「今、振り返ると、受験ってとてもいいものだったなあと思うんですよ。よく勉強して、充実した1年間でした」

 

俳優の辰巳琢郎(55)は、懐かしむようにそう語る。大阪教育大学附属天王寺中学校・同大付属高校四天王寺校舎から、京都大学文学部に進学した。卒業後は俳優として活躍するだけでなく、インテリ芸能人の先駆けとしてクイズ番組にも出演し、人気者に。

 

「人生初の受験は中学受験。このときは直前の2週間に『力の5000題』(数学研究社)という問題集を4教科各1冊、つまり2万題を解いて試験に臨みました」

 

しかし、ふだんの生活の中でも知らずと学力を培っていたようだ。

 

「計算の速さは、トランプのおかげ。
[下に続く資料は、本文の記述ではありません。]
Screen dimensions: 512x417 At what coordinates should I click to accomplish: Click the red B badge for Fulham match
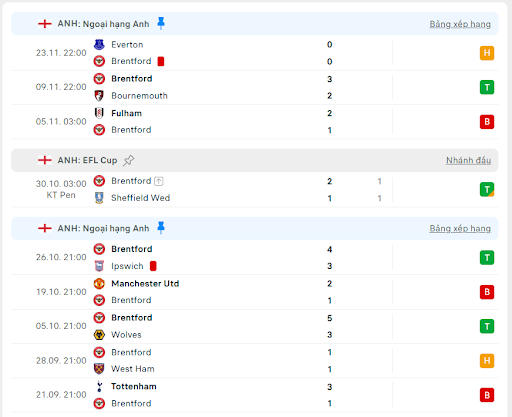coord(487,122)
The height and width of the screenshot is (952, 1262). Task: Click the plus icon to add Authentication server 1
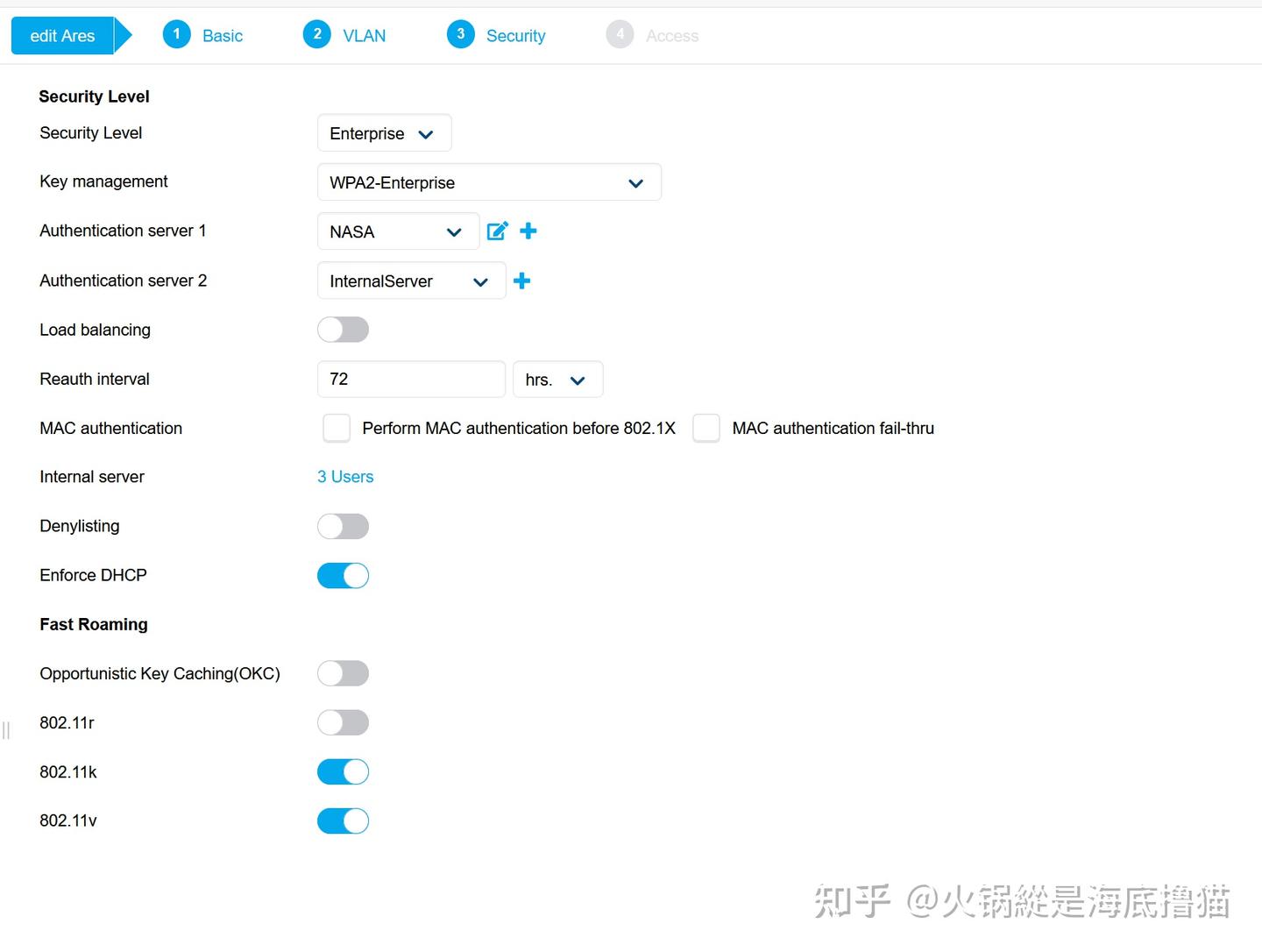528,231
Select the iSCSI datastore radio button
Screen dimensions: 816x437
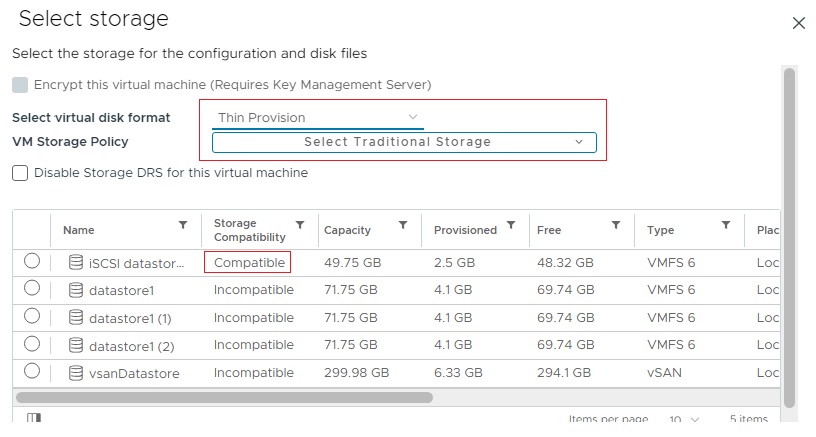coord(32,261)
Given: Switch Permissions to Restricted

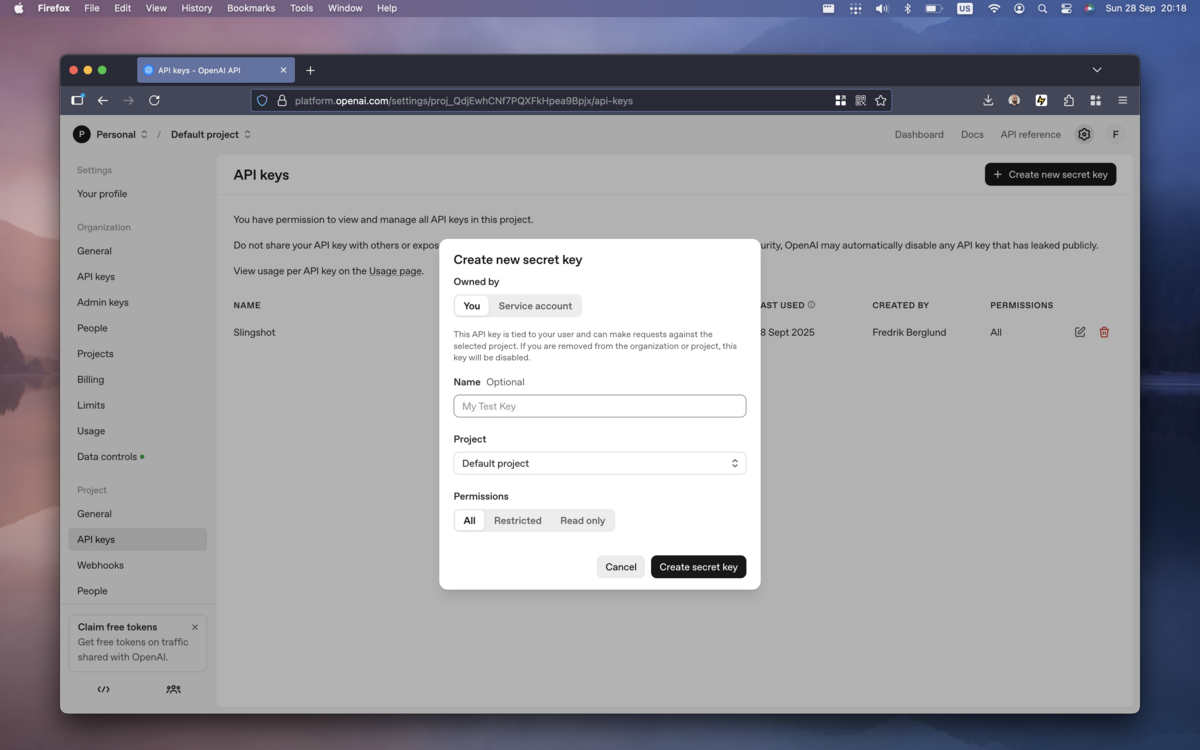Looking at the screenshot, I should (x=517, y=520).
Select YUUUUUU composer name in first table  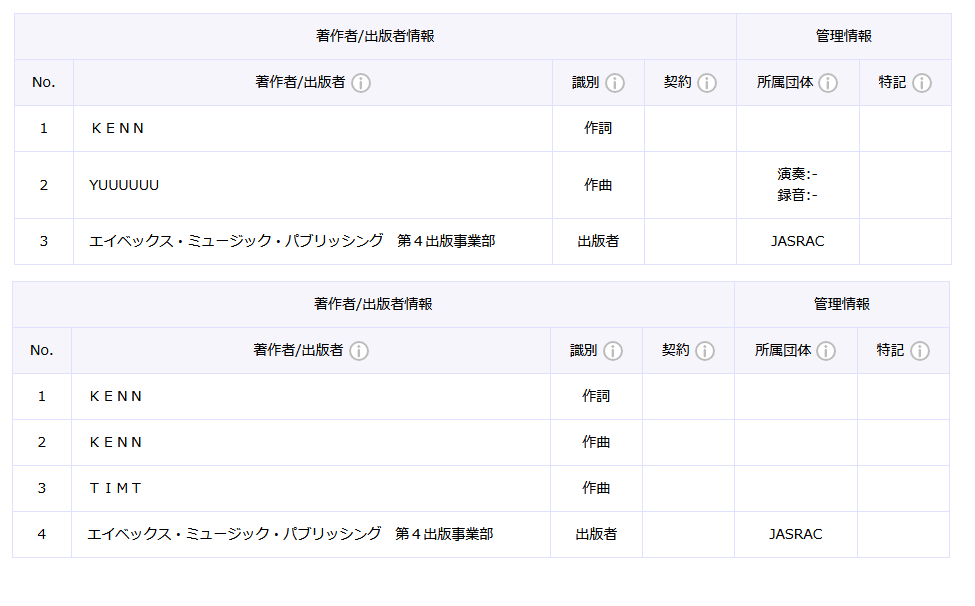click(124, 185)
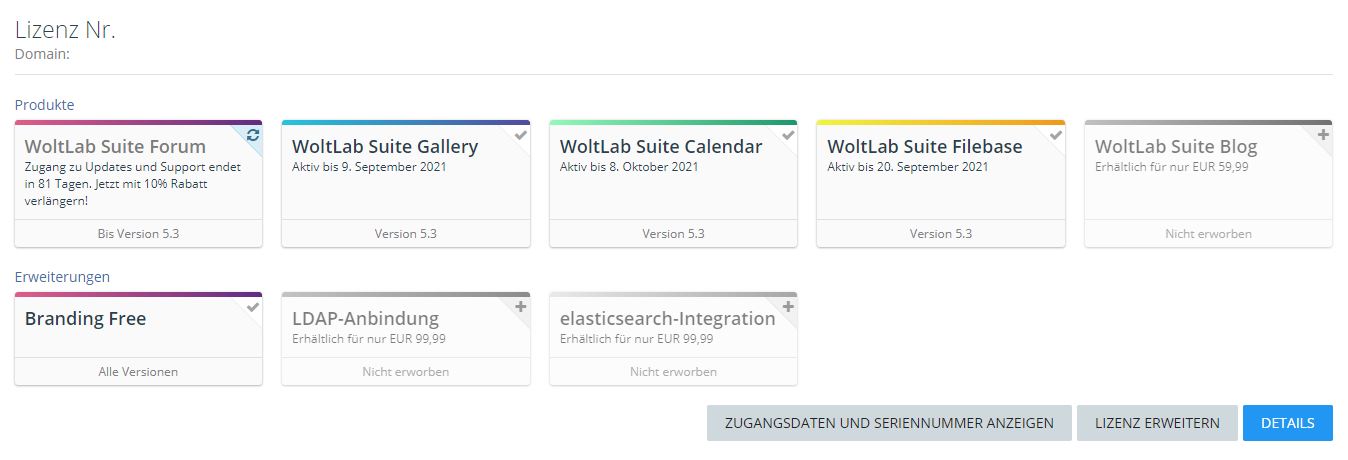
Task: Select the WoltLab Suite Gallery card title
Action: point(385,147)
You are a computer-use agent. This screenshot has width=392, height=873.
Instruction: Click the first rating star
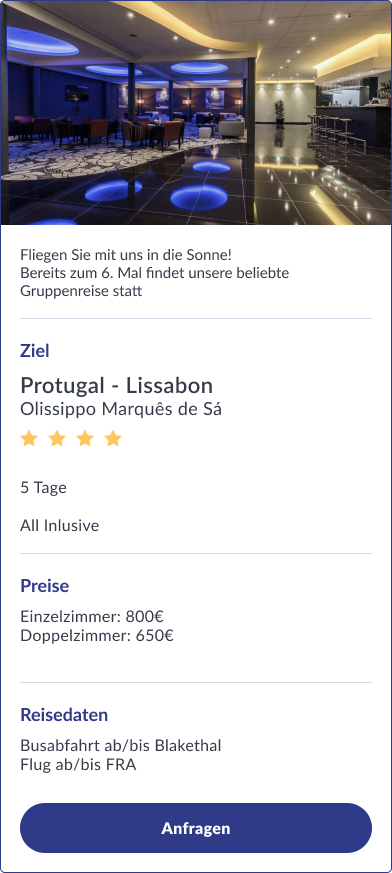coord(29,439)
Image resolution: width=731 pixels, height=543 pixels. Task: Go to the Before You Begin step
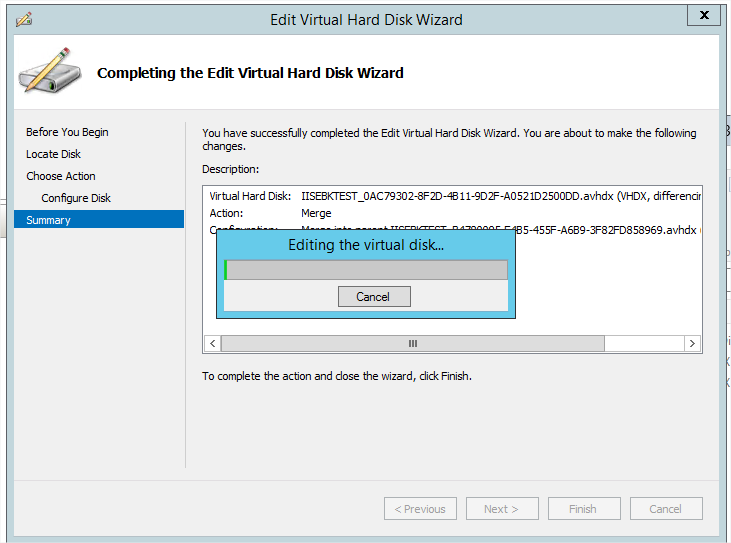[67, 132]
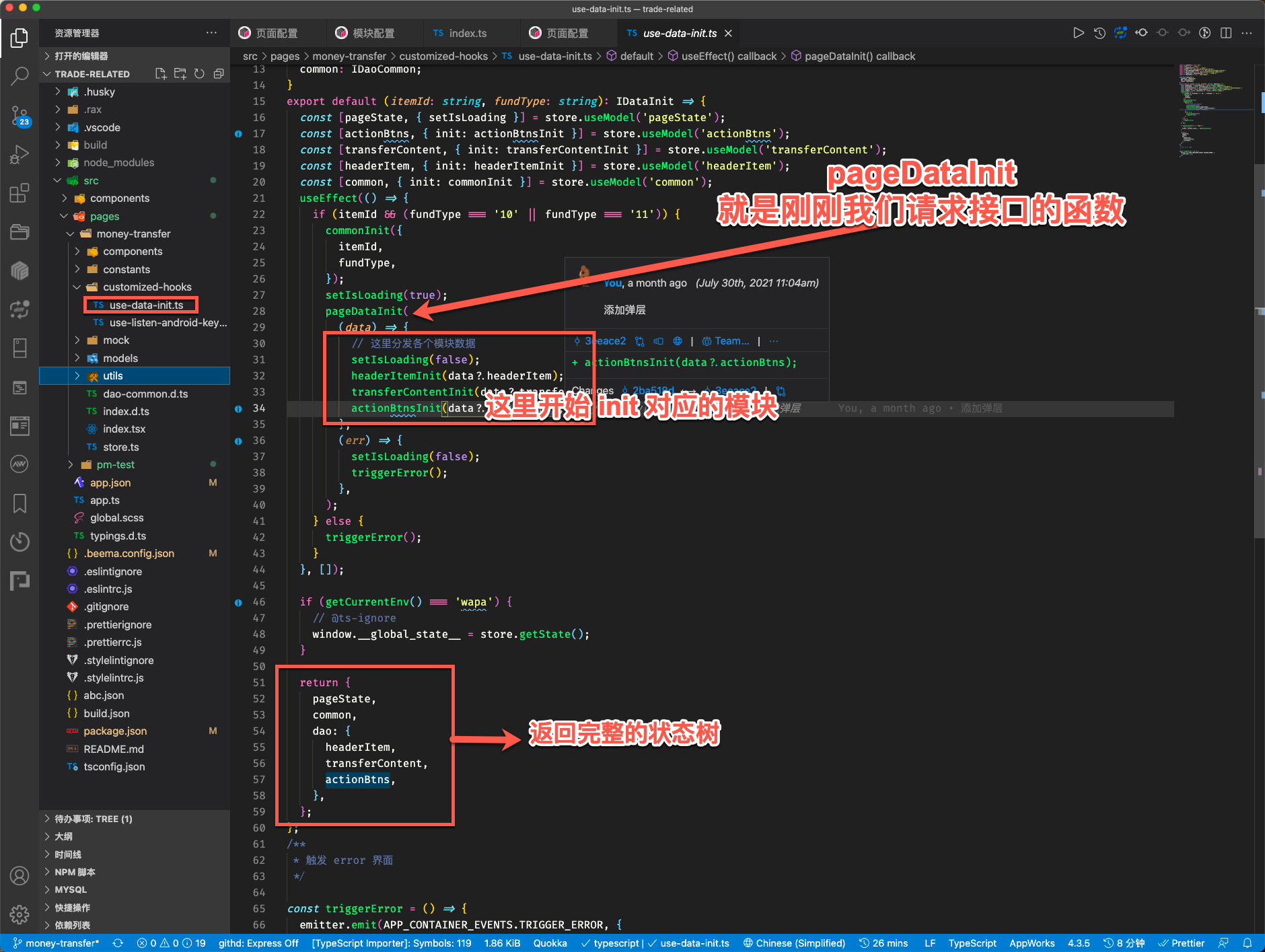Screen dimensions: 1265x952
Task: Expand the NPM 脚本 section
Action: [75, 872]
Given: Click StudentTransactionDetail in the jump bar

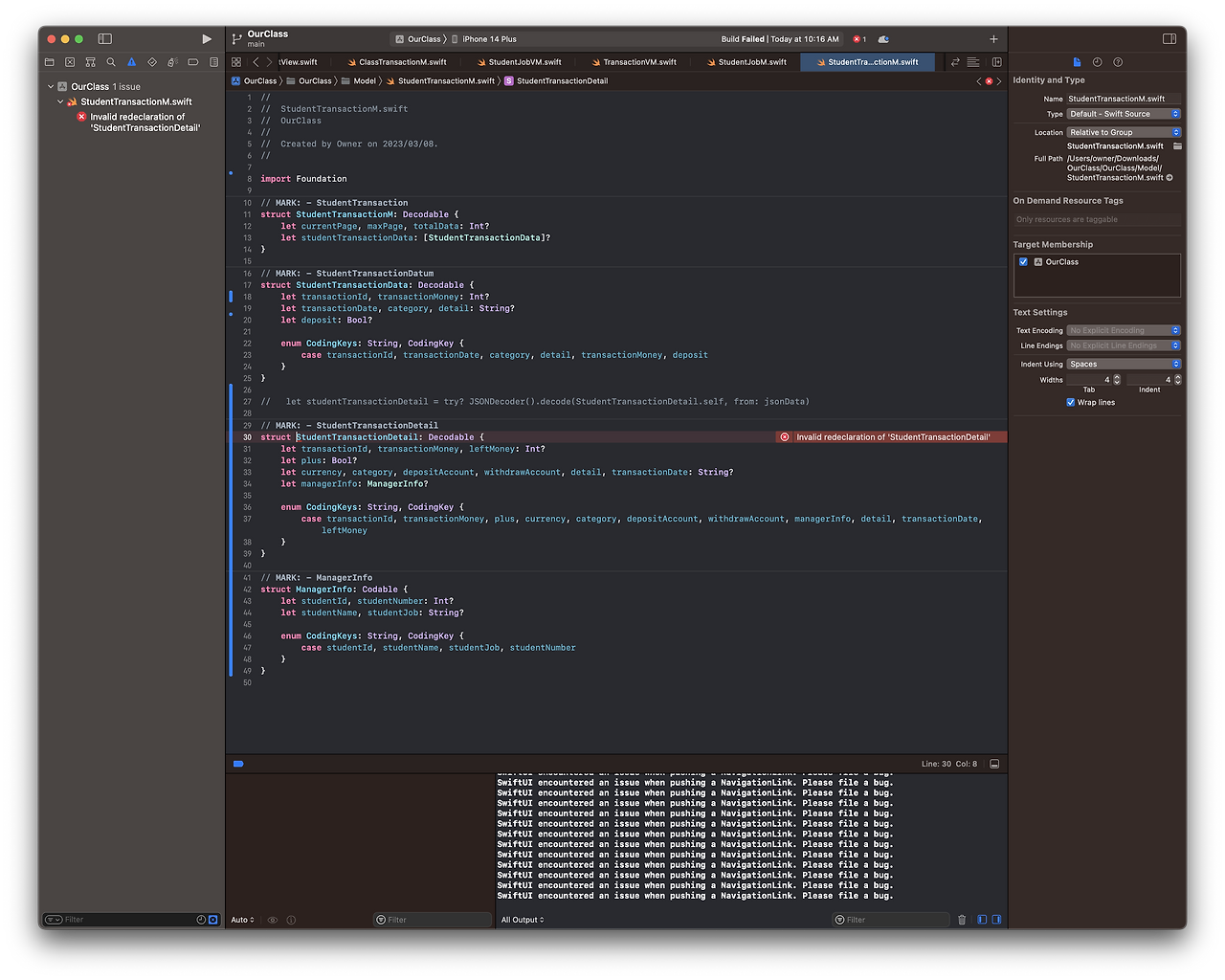Looking at the screenshot, I should pos(559,80).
小学校の低学年のころから、毎年、お正月は家族で夜通しトランプをしていたんです。なかでも『ツー・テン・ジャック』という点取りゲームでは、徹底的に計算力を鍛えられましたね」

 

中学に入学してからは、中高一貫校だったこともあり、遊ぶことに熱中してしまったと笑う。芝居を始めたのも、高校のときだ。

 

「だけど、高校2年を終えたときに、『受験勉強突入宣言』をしました。先生や友達に宣言してしまえば、もう後戻りはできないと思ったんです。この作戦は効果的でした」

 

それから1年間は、勉強に邁進。通学時間、休み時間にも友達と競い合って、クイズ形式で必要なことを覚えたという。それも、前日にきちんと出題範囲を打ち合わせして、自分が覚えてきた中から出題するのだそう。時間ごとに出題相手の友達を替え、教科も替えるという徹底ぶり。

 

「ここで重要なのは、相手に負けたとしてもやめないこと。問題を作ることに意味があるんです。また、声に出すことで、脳への刺激が強くなり、確実に記憶できます」

 

ゲーム感覚で楽しみながらやることで、記憶量も増えるのだとか。